The function get_prediction from the code above is calling the function _get_letter_imgs from the code below to extract the character images from the input license plate image and returns a list. The function _get_letter_predictions iterates through this list and executes the function _match_fe_letter. The function _match_fe_letter is iterating through the set of license plate reference characters (shown in Figure 8) and applies the OpenCV matchTemplate method after the images are resized to the same shapes. OpenCV’s matchTemplate returns value indicating the similarity of the license plate character with the reference character. The license plate character with the highest similarity is chosen to be the matched character. Finally the function _get_letter_imgs returns a list of matched characters.

Figure 7 shows a space between the “BL” and “LU” and a space between “LU” and “613”. The function _add_space_characters adds a blank character between the matched characters, if the spaces of the character images exceed a certain threshold (20 in the code below).

def _get_letter_imgs(img, rectangles):

    letter_imgs = []

    for rect in rectangles:
        (x,y,w,h) = rect
        current_letter = img[y:y+h, x:x+w]
        letter_imgs.append(current_letter)
        
    return letter_imgs


def _get_letter_predictions(letter_imgs):

    letters = ""

    for letter_img in letter_imgs:
        prediction = _match_fe_letter(letter_img)
        letters += prediction

    return letters

def _add_space_characters(letters, rectangles):

    space_counter = 0
    
    for n,_ in enumerate(rectangles):
        (x1,_,w1,_) = rectangles[n]
        (x2,_,_,_) = rectangles[n+1]
        distance = x2-(x1+w1)
        
        if distance > 20:
            index = n + 1 + space_counter
            space_counter += 1
            letters = letters[:index] + ' ' + letters[index:]
        
        if n == len(rectangles)-2:
            break
            
    return letters


def _match_fe_letter(img):

    fe_letter_dir = feletterspath

    similarities = []

    for template_img in sorted(os.listdir(fe_letter_dir)):
        template = cv2.imread(os.path.join(fe_letter_dir, template_img), cv2.IMREAD_GRAYSCALE)
        img = cv2.resize(img, (template.shape[1], template.shape[0]))
        similarity = cv2.matchTemplate(img,template,cv2.TM_CCOEFF_NORMED)[0][0]
        similarities.append(similarity)
    
    letter_array = [os.path.splitext(letter)[0]
        for letter in sorted(os.listdir(fe_letter_dir))]

    letter = letter_array[similarities.index(max(similarities))]

    return letter

The function get_prediction is called several times with differently processed input images, see code below.

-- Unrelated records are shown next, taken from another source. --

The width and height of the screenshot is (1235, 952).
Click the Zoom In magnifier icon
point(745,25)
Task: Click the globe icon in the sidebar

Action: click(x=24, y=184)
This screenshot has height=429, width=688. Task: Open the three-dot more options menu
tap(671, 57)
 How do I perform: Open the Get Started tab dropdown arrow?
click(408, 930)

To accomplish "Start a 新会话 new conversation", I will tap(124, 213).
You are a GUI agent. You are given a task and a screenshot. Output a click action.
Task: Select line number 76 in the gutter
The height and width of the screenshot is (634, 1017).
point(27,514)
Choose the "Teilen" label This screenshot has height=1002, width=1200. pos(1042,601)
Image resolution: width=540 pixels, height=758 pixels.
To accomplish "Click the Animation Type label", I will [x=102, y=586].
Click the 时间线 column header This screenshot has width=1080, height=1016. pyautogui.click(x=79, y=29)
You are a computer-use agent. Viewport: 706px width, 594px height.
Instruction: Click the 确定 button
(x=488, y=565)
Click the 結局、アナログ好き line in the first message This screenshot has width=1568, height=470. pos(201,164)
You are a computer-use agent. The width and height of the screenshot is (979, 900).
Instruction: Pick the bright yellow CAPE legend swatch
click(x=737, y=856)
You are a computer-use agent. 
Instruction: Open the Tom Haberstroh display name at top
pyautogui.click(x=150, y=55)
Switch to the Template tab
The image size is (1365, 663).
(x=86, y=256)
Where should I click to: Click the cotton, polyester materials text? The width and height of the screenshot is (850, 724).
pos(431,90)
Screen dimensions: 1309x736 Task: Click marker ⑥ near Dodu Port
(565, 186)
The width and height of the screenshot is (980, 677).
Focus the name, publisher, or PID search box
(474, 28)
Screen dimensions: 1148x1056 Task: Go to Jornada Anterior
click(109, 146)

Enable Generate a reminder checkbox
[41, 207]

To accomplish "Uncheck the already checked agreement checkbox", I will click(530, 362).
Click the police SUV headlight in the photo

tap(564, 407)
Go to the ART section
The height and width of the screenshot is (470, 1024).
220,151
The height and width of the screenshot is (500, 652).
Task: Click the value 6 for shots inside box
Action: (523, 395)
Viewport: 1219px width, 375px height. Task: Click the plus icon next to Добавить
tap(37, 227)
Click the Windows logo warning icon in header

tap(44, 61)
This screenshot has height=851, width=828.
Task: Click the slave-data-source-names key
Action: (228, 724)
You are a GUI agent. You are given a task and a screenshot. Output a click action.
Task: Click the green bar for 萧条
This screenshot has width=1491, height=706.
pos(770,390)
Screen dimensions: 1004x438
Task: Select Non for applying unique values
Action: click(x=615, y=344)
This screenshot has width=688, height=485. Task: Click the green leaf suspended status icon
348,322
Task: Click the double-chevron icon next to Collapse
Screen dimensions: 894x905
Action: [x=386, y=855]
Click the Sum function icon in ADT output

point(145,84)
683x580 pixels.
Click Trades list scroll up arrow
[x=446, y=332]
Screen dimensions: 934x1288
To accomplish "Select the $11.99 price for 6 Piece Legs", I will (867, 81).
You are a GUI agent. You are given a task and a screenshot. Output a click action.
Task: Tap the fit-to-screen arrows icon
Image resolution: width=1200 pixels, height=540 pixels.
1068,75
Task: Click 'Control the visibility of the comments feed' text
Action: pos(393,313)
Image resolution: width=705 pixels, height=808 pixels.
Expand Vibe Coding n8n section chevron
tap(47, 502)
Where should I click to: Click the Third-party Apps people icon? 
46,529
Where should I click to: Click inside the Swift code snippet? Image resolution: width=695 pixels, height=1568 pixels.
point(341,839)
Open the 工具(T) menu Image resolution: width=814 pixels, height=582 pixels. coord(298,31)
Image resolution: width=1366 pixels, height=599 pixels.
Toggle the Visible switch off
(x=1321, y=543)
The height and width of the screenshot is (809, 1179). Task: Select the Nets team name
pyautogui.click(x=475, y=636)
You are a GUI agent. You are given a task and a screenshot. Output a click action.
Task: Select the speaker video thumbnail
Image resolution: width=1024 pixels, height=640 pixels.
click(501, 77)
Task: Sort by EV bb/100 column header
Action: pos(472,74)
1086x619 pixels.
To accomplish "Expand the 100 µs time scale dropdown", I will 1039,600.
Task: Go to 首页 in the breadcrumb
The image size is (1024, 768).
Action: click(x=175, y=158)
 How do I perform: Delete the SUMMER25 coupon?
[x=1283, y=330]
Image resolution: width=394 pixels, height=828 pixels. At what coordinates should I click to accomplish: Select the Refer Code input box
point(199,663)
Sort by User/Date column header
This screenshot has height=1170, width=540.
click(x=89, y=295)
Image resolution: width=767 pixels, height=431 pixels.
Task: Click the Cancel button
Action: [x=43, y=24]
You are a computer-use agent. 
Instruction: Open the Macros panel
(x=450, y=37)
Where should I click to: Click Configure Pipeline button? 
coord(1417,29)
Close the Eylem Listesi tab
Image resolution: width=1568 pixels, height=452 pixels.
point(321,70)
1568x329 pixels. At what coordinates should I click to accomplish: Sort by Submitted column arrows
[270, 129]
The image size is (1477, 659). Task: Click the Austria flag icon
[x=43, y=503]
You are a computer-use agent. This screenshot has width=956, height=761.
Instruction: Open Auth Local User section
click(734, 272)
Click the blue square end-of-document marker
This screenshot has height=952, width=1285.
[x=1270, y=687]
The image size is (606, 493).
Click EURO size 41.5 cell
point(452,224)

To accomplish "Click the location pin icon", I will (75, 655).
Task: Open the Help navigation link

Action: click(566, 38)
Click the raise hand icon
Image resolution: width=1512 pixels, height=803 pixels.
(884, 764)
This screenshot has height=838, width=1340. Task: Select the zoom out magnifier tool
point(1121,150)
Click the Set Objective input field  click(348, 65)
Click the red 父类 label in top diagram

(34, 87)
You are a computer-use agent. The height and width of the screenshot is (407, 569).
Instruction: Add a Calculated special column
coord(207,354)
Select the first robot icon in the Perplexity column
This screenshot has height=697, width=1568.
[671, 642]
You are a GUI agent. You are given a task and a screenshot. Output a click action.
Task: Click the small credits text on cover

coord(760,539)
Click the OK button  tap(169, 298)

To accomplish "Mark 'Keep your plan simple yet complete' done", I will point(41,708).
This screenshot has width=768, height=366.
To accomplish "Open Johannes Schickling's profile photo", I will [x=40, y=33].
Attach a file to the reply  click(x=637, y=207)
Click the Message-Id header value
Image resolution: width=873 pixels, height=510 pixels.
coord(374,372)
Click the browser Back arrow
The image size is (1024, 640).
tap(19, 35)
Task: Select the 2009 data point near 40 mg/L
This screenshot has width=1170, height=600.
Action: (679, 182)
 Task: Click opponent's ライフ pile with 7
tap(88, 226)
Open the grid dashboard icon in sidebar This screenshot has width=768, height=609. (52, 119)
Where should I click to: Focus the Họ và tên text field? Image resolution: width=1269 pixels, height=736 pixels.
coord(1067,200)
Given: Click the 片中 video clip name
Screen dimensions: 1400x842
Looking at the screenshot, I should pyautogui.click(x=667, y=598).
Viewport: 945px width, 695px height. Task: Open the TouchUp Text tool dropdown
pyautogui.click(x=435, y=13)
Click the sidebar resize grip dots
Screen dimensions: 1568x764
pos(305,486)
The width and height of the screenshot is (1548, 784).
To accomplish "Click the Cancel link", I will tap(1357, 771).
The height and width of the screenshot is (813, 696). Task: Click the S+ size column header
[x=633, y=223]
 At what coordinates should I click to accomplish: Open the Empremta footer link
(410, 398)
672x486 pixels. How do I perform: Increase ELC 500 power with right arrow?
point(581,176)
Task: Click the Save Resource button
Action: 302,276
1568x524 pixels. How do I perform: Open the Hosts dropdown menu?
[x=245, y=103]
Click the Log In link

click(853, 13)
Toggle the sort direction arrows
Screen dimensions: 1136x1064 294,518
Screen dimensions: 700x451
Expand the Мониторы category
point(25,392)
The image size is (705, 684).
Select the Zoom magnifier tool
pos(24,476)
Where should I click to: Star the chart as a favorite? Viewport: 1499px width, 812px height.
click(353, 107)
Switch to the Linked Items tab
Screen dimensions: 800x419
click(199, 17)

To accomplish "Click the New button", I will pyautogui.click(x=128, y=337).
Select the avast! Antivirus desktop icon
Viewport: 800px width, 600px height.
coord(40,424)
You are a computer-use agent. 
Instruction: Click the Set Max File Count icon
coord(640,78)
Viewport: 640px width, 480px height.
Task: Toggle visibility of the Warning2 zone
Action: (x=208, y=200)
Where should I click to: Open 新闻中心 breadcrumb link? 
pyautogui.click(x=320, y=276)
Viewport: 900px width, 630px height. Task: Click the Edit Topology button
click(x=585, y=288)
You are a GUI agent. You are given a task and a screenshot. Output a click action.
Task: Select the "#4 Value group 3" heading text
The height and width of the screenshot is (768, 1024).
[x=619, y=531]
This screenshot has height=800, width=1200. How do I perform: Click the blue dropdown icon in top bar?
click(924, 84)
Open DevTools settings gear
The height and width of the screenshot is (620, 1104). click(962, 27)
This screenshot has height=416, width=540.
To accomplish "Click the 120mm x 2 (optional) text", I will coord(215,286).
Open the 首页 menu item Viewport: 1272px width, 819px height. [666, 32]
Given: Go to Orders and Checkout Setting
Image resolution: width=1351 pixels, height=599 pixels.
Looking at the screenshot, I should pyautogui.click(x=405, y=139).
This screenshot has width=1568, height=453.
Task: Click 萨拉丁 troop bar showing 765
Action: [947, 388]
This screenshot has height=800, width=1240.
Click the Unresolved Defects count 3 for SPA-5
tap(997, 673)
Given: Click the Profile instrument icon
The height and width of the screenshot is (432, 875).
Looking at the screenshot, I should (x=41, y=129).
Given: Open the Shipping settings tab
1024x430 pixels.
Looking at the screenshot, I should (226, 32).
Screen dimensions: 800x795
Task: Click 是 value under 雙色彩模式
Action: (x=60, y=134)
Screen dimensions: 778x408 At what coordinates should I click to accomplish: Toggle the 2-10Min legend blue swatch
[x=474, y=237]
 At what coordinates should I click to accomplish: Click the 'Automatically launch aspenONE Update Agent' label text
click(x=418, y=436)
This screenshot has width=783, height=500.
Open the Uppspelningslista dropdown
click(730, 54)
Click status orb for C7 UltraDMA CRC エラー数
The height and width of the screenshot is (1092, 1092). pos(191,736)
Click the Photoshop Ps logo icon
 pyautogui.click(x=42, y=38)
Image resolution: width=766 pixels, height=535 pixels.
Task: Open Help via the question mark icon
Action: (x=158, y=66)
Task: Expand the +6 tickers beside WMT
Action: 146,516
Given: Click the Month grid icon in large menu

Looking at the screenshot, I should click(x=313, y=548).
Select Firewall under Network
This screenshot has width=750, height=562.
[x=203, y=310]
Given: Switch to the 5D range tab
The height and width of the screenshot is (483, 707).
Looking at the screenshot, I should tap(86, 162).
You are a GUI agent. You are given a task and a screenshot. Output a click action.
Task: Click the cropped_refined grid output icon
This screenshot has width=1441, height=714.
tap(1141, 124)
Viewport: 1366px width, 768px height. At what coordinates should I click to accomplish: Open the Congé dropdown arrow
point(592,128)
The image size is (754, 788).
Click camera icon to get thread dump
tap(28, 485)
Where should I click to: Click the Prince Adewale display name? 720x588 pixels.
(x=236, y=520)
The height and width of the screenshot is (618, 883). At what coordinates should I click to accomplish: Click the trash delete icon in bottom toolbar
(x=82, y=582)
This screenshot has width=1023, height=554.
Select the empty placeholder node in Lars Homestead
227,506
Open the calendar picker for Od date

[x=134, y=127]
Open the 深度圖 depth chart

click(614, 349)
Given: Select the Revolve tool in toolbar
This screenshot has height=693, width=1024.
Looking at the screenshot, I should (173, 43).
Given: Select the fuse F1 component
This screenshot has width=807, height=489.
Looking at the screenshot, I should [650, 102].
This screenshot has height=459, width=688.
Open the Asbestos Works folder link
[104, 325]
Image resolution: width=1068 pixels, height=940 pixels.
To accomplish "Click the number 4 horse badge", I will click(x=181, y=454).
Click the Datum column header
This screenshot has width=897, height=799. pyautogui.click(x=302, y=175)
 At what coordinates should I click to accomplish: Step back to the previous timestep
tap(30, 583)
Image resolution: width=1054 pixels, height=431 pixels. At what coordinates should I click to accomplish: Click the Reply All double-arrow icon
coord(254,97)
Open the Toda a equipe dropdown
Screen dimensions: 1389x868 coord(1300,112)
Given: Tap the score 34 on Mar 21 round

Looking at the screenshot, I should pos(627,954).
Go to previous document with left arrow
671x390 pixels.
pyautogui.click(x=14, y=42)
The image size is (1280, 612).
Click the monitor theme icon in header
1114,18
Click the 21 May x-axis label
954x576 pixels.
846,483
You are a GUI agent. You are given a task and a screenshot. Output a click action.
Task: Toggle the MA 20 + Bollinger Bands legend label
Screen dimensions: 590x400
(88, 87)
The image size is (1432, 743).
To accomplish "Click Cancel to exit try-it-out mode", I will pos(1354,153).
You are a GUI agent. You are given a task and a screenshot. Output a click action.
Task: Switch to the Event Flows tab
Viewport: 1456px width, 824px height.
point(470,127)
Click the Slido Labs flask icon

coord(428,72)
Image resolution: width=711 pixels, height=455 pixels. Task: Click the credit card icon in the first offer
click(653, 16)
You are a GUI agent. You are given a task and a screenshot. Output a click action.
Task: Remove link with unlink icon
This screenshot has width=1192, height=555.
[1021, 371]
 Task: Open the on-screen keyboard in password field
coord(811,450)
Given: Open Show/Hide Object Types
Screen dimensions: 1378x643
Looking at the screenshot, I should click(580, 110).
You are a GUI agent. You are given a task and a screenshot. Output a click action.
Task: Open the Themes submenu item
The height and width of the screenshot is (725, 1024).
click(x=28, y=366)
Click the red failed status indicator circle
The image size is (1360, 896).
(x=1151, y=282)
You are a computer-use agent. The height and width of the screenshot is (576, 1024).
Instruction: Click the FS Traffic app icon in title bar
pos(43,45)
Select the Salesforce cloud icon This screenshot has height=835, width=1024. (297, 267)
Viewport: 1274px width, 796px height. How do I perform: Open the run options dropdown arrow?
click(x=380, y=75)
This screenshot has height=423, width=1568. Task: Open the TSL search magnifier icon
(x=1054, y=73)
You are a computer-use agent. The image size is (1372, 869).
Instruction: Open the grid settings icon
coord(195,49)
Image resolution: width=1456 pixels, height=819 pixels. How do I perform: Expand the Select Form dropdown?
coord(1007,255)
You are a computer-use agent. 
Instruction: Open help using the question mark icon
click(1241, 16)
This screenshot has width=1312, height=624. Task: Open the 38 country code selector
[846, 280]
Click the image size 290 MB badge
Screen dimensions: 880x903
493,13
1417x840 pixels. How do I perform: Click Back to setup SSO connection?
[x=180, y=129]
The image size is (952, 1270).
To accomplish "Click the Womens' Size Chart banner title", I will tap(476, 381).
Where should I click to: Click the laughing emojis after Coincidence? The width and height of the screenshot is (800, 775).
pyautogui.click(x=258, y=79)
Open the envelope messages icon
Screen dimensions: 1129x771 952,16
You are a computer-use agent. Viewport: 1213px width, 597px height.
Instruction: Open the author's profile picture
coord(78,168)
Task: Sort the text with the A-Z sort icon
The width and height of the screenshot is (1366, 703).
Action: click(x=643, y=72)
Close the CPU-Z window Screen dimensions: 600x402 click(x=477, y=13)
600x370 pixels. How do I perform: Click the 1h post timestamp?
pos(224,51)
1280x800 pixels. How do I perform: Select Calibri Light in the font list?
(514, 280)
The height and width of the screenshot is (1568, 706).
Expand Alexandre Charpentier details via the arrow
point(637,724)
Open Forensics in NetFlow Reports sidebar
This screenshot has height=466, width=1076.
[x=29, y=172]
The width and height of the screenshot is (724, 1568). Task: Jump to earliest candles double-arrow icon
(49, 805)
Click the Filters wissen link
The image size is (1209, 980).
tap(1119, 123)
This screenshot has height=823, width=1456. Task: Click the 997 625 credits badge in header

The code calls OpenCV’s threshold with a range of thresholds and feeds the images into the method get_prediction. The result is appended to the results list.

results = []

for i in range(50,200,10):
    _,prediction_img = cv2.threshold(gray_img, i, 255, cv2.THRESH_BINARY)
    prediction = get_prediction(prediction_img)
    if prediction is not None:
        results.append((i,prediction))

Figure 9 shows the list of results from the license plate’s input image. You can see that the code correctly predicted the license plate six times. Here the majority of the same predictions can be used as a final predicted output.

Figure 9: Result List

Conclusion

In this blog I described a gate opening system designed by students from the class Design Cyber Physical Systems. The idea was, that a car approaches the gate, and a camera system takes images from the car including its license plate. We trained a neural network to receive a mask indicating the license plate’s position on the image. The application extracted the license plate with the mask from the image and applied character recognition supplied by OpenCV.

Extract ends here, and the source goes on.